I heard it again! That d***ed whisper. I was sure of it this time; June was trying to be with me again. She knew how much I wanted her here, to hold her again in a loving embrace, she knew it. She was coming back. This was my chance.

“June!” I screamed. “June!” I pleaded. “Come to me darling, early or late, may you never feel my grief, just come to me! I need you here; I so yearn for you!”

But, as one could foretell, the painting didn’t move, didn’t flinch, and didn’t so much as give a hint that it was anymore than a painting, flat and beguiling. I examined the frame, every inch of the canvas.
“This is some sort of trick!” I raged. Hooligans and vandals are trying to send me to an asylum. But I will not have it. I am no fool.

After the realization that I had truly grown mad had come to me, I decided I needed a respite from my home. I, with dragging steps, left the parlor and wrapped myself in my finest traveling cloak. I began to make my way up the street toward the middle of the quaint town that June and I once called home. The cobblestone gave a satisfying clack every time my cane jutted down upon it. What a relief this is! The fine, sun-soaked trees gave a gentle hush with every breath of wind. The quiet people of the streets went about their days, buying bread and meat for supper and enjoying the normalcy of plain life. I observed these gents with a fond curiosity and deep resentment; surely none of them had ever lost their truest love. None of their families had ever been torn to pieces by wretched disease; none of them would ever know the quiet madness that lurked patiently in my parlor, waiting for me to come home.

I stopped mid step, the whisper had returned. It was like the insatiable buzzing of a wasp, just by your ear. I turned around maniacally, looking toward the cloudless sky for answers that never came. The desperation festered in my belly and with a grief-stricken demeanor and crazed, dilated eyes I searched for the voice’s owner. Not a single person was near me. I was truly alone.

I ran with vigor back to my lonely mansion, to the walls that had become my prison for the last many months.
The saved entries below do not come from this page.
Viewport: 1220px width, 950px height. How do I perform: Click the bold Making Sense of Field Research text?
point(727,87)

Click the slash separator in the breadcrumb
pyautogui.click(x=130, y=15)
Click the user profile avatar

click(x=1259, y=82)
I entered through the large mahogany doors and dropped my cloak to the floor and dashed to the parlor with baited breath. I half expected the painting to be gone, or for June to have disappeared from it entirely, leaving only a bold backdrop of gold in her wake.
I decided to act. If June would never be with me then that is my fate. I grasped and dismounted the painting from the wall and set it down carefully on the parlor table with a loud clunk. One last time I examined her face, trying desperately to find a living, breathing being inside. I tried to find her, God knows I did. When I was convinced there was nothing more to the painting than what met the eye, a single tear ran pregnant and full down my cheek and landed on her lifeless face. I sought matches and oil. I returned with a lamp and a box of lights. I began to unscrew the well from the lamp and dumped the oil onto the painting; it immediately set in to the paper, turning the once gorgeous colors into molten filth. She was gone, and this painting was nothing but maddening heartache to me. I had to be rid of it. I began to cackle loudly in the lonely din of the parlor.
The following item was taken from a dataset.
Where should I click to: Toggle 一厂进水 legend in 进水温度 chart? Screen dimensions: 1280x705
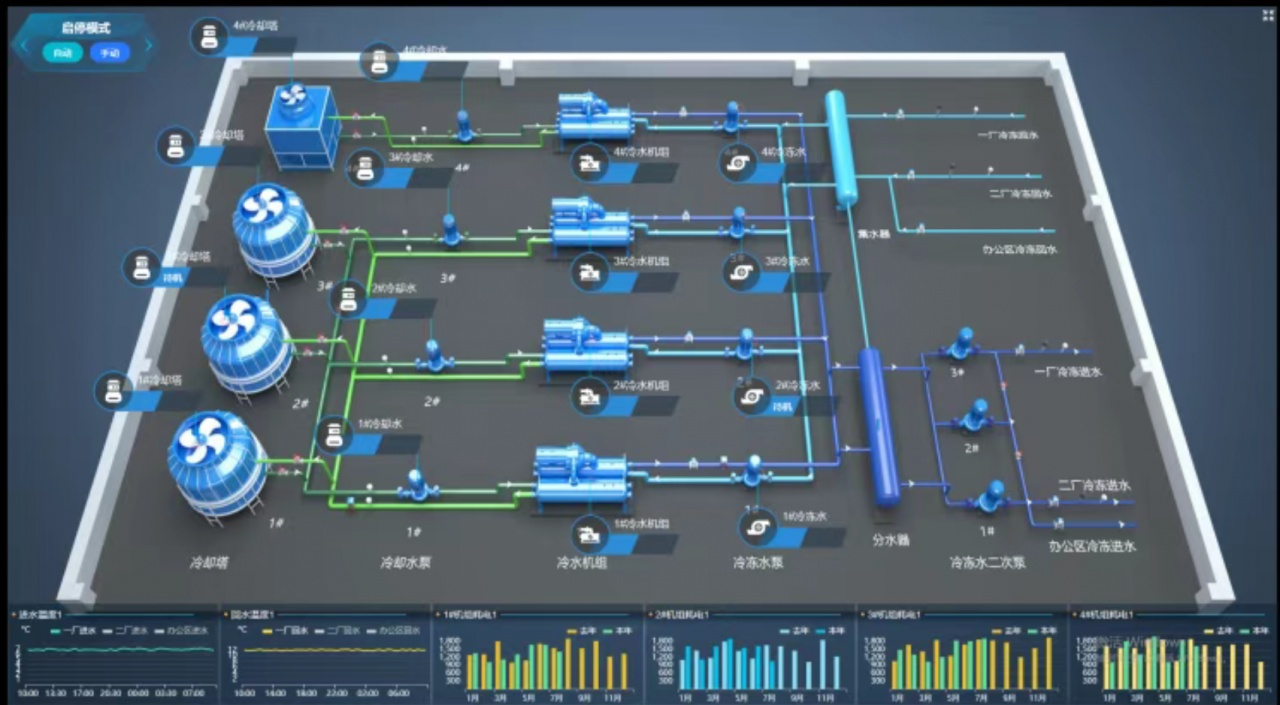point(73,631)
I struck a match and watched as the flame danced and soaked in the precious surrounding air. Looking once more into the mighty face I had seen in nightmares and dreams I let the match fall gracefully onto the painting. It thusly exploded into flames with a mighty whoosh.

“June!” I bellowed and immediately began to sob like a sick infant. I couldn’t believe what I had done. The once gorgeous, pristine face captured forever in paint now wilted in the light of the fire. The flame began to spread slowly to my fine oak table and by this time June was burned beyond the point of recognition while I sat in the nearby corner weeping over my love that was now truly lost. The last remaining relic of my goddess, my love, my everything had been destroyed in a rush of insanity and flame. As the heat began to consume me, peeling away at my nerves and skin, tearing away my clothing, preparing me for a life with June, I laughed once more to myself and looked to the ceiling that was now being licked with orange fire. I could finally let go of all the pain I had felt for the last many years. I could be happy again, and with a divine rapture held within my very last breath, I knew true freedom.